Consider the size of physical control related to other controls and the context for the controls.

Is there physical feedback that you’ve used a control or do you have to look at a screen to know the effects of your control change?

Is physical feedback encoded — one buzz is a phone call, two buzzes is a text message — or is it just an alert to request that you look at a screen?

Controls can be stylistic or even skeumorphic: cars that look like airplanes vs. boxy economy cars.

We fly spacecraft with computers, there are no joysticks ala Star Wars or any other movie that uses WWII airplane controls to navigate in space.   However, on the Enterprise…

MIX MECHANICAL AND OTHER CONTROLS WHERE APPROPRIATE Mechanical controls are better for some uses, though they can’t as easily serve multiple functions. Nonmechanical controls, like touch-screen buttons, are easier to change into other controls but don’t offer the same kind of haptic feedback, making them impossible to identify without looking at them and creating questions about whether they’ve been actuated. Design interfaces with an appropriate combination that best fits the various uses and characteristics.

– Shedroff, Nathan. Make It So: Interaction Design Lessons from Science Fiction (p. 26). Rosenfeld Media. Kindle Edition.

Data filtering and cleanup

look at input over time for kinetic outputs

How do you smooth data, similar to what I showed on the whiteboard?

Reading assignment

Arudino tutotorial on simple smoothing

20 minute tutorial on smoothing analog input

Find some examples of data over time that you can interact with, not just respond to.  ex: weather forecast changes your todo list so your outdoor errands happen when it’s not raining.

Interactive Feedback Overload

NTSB cites competing pilot warnings and flawed safety assumptions on Boeing 737 Max

After an automated feature on a Boeing 737 Max failed in the skies above Ethiopia in March, repeatedly forcing the plane’s nose downward, the pilots were bombarded with a cacophony of alarms that shook, clacked and lit up throughout the cockpit.

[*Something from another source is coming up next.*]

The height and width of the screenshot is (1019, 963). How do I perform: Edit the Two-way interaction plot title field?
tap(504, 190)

Boeing did not sufficiently consider the effect that such a barrage would have on those flying the plane when it designed the Max, according to the National Transportation Safety Board, which released its first wave of recommendations Thursday in response to the crash in Ethiopia and one in Indonesia under similar circumstances in October.
[...]

Critique 1: Visual Interaction

“An island that cannot hear in an ocean that cannot see.”

Due 11:59pm, 25 September.

Use vision to make an interaction accessible to someone that cannot hear.   This is more than the simple state machines in the weekly assignments — for this crit we want a full interactive experience where the device interacts with a person.  “Cannot hear” is not defined only as deaf or hard of hearing, it can be a condition where listening/hearing information is impossible.  Examples:  at a Baroque symphony, wearing ear protection while using loud construction equipment like a jackhammer, at night in a dorm room when the roommate is sleeping.

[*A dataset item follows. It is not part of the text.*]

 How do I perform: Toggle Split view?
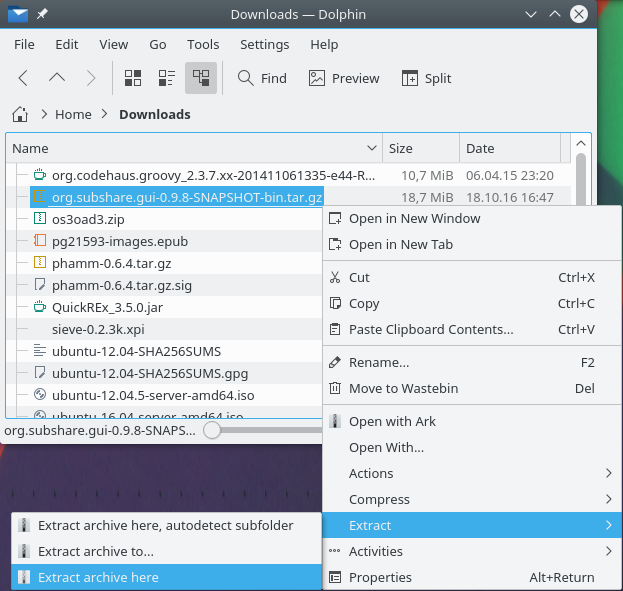[426, 78]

The inputs that can be used for this interaction are open to whatever makes the interaction work.

Take a look at the syllabus for more information on crits and the goals of this class before starting your project.  Remember what we talked about in the first classes, the differences between reactions and interactions.  The IDeATe Lending Library is also a good resource (and some of the staff have taken Making Things Interactive!).

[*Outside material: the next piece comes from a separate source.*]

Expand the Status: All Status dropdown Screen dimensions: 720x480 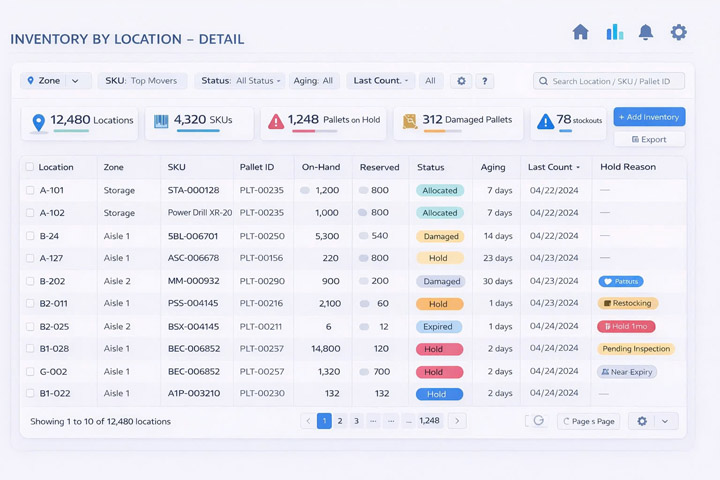[x=240, y=81]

Email me if you have any questions or hardware problems.  I will be on the road most of Thursday but will have my laptop out at the conference taking notes on presentations.

Class Notes: 19 September, 2019, reading and listening assignments

Story of Your Life, by Ted Chiang.  A short story about alien language told only using the alphabet.   The movie based on this story, “Arrival”, was the visual version of a foreign alphabet “Armied up” so it has more tension.  Christopher Wolfram shows how he created the language for the movie with links to his code (it’s long and probably boring if you don’t think in Mathematica).  A much shorter, more philosophical question about the meaning of language uses “Arrival” as its base.

Two listening pieces, one based on “Deafspace” architecture, the other on wayfinding (which we really haven’t discussed in class yet)

Deafspace

Walk This Way

 

 

 

Class Notes: 17 September, 2019

Visualization of Sound and Language

Visualization of sound by audio frequencies

Visualization of simple tones

Visualizing music in real time using sound

Visualizing music using sheet music

Posters visualizing songs based on the sheet music for the song.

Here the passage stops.